**Text excerpt**:
* * *

Author: A. Surya Prakash
Publication: The Pioneer
Date: September 25, 2007
Despite the alacrity with which it went into
damage control mode on the awful averments made by the Union Government in
its first affidavit on Ram Setu, the Congress is finding it difficult to put
a lid on the controversy because of the passions that this affidavit has aroused
on both sides of the political divide in the country. While the party has
the ability to crack the whip and enforce a gag order within its ranks, it
has no control over allies and supporting parties like the Dravida Munnetra
Kazhagam (DMK) and the two Communist parties. This is more than evident in
the irresponsible and provocative statements being made by Mr M Karunanidhi,
the DMK leader and Chief Minister of Tamil Nadu, and the leaders of the CPI(M)
and the CPI.
According to Mr Karunanidhi, who now comes
through as a completely unbalanced person, Lord Ram was "a drunkard".
"Which engineering college did Ram go to?" he asks the Hindus, because
they believe that Lord Ram and his followers built the bridge linking India
and Sri Lanka. Mr Karunanidhi has the potential to wreck national unity.
His statements could bring about a clash of
regions (North-South) and a clash of races (Aryan-Dravidian). Despite the
outrage in the Hindu community, Mr Karunanidhi is showing no signs of remorse
and the Communists are now springing to his defence. CPI(M) general secretary
Prakash Karat has argued that non-believers are entitled to their opinion,
just as believers are entitled to theirs. He is right, but before he gets
carried away by his own rhetoric, he will do well to read Chapter XV of the
Indian Penal Code which deals with "Offences Relating to Religion".
As we are all aware, members of the Dravida
parties and the Communists practice selective rationalism. Their rationalist
instincts are in full flow when they deal with personalities and events which
fall within the domain of the Hindu faith. But these instincts simply evaporate
when it comes to the mythology in Christianity or Islam.
This is not to say that rationalists ought
to have a free run. Indians are a deeply religious people and a few non-believers
cannot be allowed to disrupt national life through their disparaging comments
about religious beliefs. Non-believers are just a handful. The 1991 Census
data on religion shows that there were just 1,782 atheists and 101 'nastiks'
in India at that time. The first tables on religion released after the 2001
Census do not give us the number of atheists in that year, but even assuming
a decadal growth of 50 per cent, it would not be more than a few thousands
in this nation of 1.1 billion people. We must put an end to the tyranny of
this micro-minority before it causes any further havoc.

* * *

Records from a collection
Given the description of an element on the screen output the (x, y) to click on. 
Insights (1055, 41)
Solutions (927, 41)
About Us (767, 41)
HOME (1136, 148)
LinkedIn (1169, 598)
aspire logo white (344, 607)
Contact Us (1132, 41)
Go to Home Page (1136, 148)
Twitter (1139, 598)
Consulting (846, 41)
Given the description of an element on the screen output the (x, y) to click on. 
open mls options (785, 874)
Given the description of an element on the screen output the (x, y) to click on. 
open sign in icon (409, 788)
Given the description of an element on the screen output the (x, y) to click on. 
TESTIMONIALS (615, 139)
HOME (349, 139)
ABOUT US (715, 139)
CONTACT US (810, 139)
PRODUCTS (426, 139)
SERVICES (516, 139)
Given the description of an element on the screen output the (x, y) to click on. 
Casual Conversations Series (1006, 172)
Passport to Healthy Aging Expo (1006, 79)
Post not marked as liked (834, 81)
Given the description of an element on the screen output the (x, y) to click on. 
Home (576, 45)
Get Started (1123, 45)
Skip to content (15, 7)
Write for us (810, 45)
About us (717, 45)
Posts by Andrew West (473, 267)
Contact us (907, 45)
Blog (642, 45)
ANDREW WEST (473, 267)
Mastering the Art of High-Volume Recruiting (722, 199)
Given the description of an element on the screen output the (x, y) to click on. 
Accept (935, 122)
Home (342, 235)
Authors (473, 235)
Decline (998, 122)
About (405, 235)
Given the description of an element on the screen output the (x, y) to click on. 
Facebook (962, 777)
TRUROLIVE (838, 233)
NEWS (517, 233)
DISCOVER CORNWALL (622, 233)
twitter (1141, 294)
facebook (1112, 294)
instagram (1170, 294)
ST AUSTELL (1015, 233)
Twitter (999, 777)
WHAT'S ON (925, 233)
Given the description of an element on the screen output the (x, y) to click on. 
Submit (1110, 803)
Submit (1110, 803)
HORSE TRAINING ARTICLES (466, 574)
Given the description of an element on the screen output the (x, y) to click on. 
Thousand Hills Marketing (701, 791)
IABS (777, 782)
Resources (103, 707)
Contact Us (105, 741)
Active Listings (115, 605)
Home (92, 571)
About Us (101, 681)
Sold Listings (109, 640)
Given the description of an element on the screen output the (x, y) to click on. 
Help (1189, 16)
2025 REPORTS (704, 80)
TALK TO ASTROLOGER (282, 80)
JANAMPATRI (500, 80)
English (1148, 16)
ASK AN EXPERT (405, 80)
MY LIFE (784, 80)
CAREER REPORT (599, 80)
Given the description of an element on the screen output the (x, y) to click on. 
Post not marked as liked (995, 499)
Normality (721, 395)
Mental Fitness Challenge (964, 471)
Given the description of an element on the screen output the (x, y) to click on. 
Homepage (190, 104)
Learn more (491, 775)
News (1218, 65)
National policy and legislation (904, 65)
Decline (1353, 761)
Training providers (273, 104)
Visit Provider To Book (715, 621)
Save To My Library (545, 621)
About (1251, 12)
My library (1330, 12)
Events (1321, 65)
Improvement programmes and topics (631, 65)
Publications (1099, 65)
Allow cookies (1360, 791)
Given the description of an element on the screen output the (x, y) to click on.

* * *

**Task instructions**:
1. Rewrite the passage of the Ram Setu commentary that begins with the words "This is not" and ends with "any further havoc.", putting "unbelievers" in place of "atheists".
2. Please output the records from their first line through the line containing "English (1148, 16)", inclusive, as a JSON list of strings with one string per line and blank lines omitted.

**Correct answers**:
1.
This is not to say that rationalists ought
to have a free run. Indians are a deeply religious people and a few non-believers
cannot be allowed to disrupt national life through their disparaging comments
about religious beliefs. Non-believers are just a handful. The 1991 Census
data on religion shows that there were just 1,782 unbelievers and 101 'nastiks'
in India at that time. The first tables on religion released after the 2001
Census do not give us the number of unbelievers in that year, but even assuming
a decadal growth of 50 per cent, it would not be more than a few thousands
in this nation of 1.1 billion people. We must put an end to the tyranny of
this micro-minority before it causes any further havoc.

2.
[
  "Given the description of an element on the screen output the (x, y) to click on. ",
  "Insights (1055, 41)",
  "Solutions (927, 41)",
  "About Us (767, 41)",
  "HOME (1136, 148)",
  "LinkedIn (1169, 598)",
  "aspire logo white (344, 607)",
  "Contact Us (1132, 41)",
  "Go to Home Page (1136, 148)",
  "Twitter (1139, 598)",
  "Consulting (846, 41)",
  "Given the description of an element on the screen output the (x, y) to click on. ",
  "open mls options (785, 874)",
  "Given the description of an element on the screen output the (x, y) to click on. ",
  "open sign in icon (409, 788)",
  "Given the description of an element on the screen output the (x, y) to click on. ",
  "TESTIMONIALS (615, 139)",
  "HOME (349, 139)",
  "ABOUT US (715, 139)",
  "CONTACT US (810, 139)",
  "PRODUCTS (426, 139)",
  "SERVICES (516, 139)",
  "Given the description of an element on the screen output the (x, y) to click on. ",
  "Casual Conversations Series (1006, 172)",
  "Passport to Healthy Aging Expo (1006, 79)",
  "Post not marked as liked (834, 81)",
  "Given the description of an element on the screen output the (x, y) to click on. ",
  "Home (576, 45)",
  "Get Started (1123, 45)",
  "Skip to content (15, 7)",
  "Write for us (810, 45)",
  "About us (717, 45)",
  "Posts by Andrew West (473, 267)",
  "Contact us (907, 45)",
  "Blog (642, 45)",
  "ANDREW WEST (473, 267)",
  "Mastering the Art of High-Volume Recruiting (722, 199)",
  "Given the description of an element on the screen output the (x, y) to click on. ",
  "Accept (935, 122)",
  "Home (342, 235)",
  "Authors (473, 235)",
  "Decline (998, 122)",
  "About (405, 235)",
  "Given the description of an element on the screen output the (x, y) to click on. ",
  "Facebook (962, 777)",
  "TRUROLIVE (838, 233)",
  "NEWS (517, 233)",
  "DISCOVER CORNWALL (622, 233)",
  "twitter (1141, 294)",
  "facebook (1112, 294)",
  "instagram (1170, 294)",
  "ST AUSTELL (1015, 233)",
  "Twitter (999, 777)",
  "WHAT'S ON (925, 233)",
  "Given the description of an element on the screen output the (x, y) to click on. ",
  "Submit (1110, 803)",
  "Submit (1110, 803)",
  "HORSE TRAINING ARTICLES (466, 574)",
  "Given the description of an element on the screen output the (x, y) to click on. ",
  "Thousand Hills Marketing (701, 791)",
  "IABS (777, 782)",
  "Resources (103, 707)",
  "Contact Us (105, 741)",
  "Active Listings (115, 605)",
  "Home (92, 571)",
  "About Us (101, 681)",
  "Sold Listings (109, 640)",
  "Given the description of an element on the screen output the (x, y) to click on. ",
  "Help (1189, 16)",
  "2025 REPORTS (704, 80)",
  "TALK TO ASTROLOGER (282, 80)",
  "JANAMPATRI (500, 80)",
  "English (1148, 16)"
]